Who Do You Believe? Jean Valjean and the Amalekite

Les Miserables 1999

Les Miserables 1999 (Photo credit: Rick Payette)


My wife and I went on a date (admittedly a rare occurrence with four children) to see Les Misérables. It was a wonderful (at times depressing) musical film adaptation of the classic book by Victor Hugo (which I have never read). One of the things which struck me was the sense in which we are beholden to the story delivered by Jean Valjean.
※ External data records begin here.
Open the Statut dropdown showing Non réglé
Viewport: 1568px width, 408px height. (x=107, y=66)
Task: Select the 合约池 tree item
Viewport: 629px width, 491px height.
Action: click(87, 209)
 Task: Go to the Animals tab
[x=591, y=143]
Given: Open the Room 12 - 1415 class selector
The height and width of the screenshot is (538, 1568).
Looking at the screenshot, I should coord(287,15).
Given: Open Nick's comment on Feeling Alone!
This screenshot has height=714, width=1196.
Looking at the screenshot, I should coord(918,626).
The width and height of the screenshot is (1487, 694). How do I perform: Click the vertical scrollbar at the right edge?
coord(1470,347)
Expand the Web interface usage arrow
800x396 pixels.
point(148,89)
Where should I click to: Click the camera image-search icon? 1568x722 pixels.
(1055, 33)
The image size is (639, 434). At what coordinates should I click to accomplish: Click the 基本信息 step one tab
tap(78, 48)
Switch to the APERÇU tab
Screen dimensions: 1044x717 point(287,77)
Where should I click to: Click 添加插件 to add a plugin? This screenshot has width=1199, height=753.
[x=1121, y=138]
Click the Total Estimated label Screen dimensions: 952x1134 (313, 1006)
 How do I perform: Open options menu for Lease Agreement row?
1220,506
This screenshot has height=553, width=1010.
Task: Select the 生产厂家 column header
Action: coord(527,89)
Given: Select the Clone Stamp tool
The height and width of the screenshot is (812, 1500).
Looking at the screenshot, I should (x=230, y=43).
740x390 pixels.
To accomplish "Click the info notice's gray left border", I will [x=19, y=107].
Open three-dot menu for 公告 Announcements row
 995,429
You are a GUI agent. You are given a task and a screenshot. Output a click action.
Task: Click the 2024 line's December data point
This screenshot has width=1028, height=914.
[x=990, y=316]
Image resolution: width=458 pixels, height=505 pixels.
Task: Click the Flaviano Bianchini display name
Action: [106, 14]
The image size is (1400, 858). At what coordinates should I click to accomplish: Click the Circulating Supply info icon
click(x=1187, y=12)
He tells of his reason for the nineteen years imprisonment (stealing bread for his sister’s son) as an inclusio (in the opening scene just before his release and again at the end just before he dies).
The question is: Can we take Jean Valjean at his word?  It is a literary technique to allow for ambiguity by keeping such significant claims in the mouth of the perpetrator.  After all, don’t most criminals have some form of justification that is claimed?  Should we believe this man who wants to assert his innocence?  As it turns out, we are never shown the actual incident.  There is no narrator who asserts this claim. Such things would actually validate the claims of Valjean, but as it stands (at least in the musical film adaptation…again…I haven’t read the book so I cannot say at all how it is presented by Victor Hugo) we are actually left to wonder if Valjean speaks the truth or not.  I want to believe him (he is the “hero” of the tale), but struggle to do so (he is also the man in need of constant redemption).
This leads me to think of the account of Saul’s demise in 2 Sam. 1:1-16. In this account, we find an Amalekite who brings word to David that Saul is dead. He recounts a tale of Saul instructing to take his life so that the Philistines would not have the pleasure. As it stands, we might be bound to believe this account of the Amalekite (in fact, David does; vv. 14, 16). But the narrator in 1 Samuel 31:1-6 states that Saul tried to convince his own armor-bearer to finish him off, but in end falls on his sword to end his life to which the armor-bearer does likewise (vv.5-6).
So which account should we believe?  The words of the narrator (1 Sam) or the character of the Amalekite (2 Sam)?  I personally think it is normal that one would accept the words of the narrator over any character given that the narrator typically asserts some sense of omniscience in all accounts. This is the conundrum of literary stylizing.  One cannot simply assume that all characters (particularly those painted in some way as untrustworthy–a criminal imprisoned for 19 years, an Amalekite) speak the truth. It is this ambiguity which actually helps to create a deeper sense of reality to the whole tale. We do not know the reality, but in the end it would not matter. In either case, we are led toward other matters more pressing: the redemption of Jean Valjean and the rise of David as king in the place of Saul and his sons.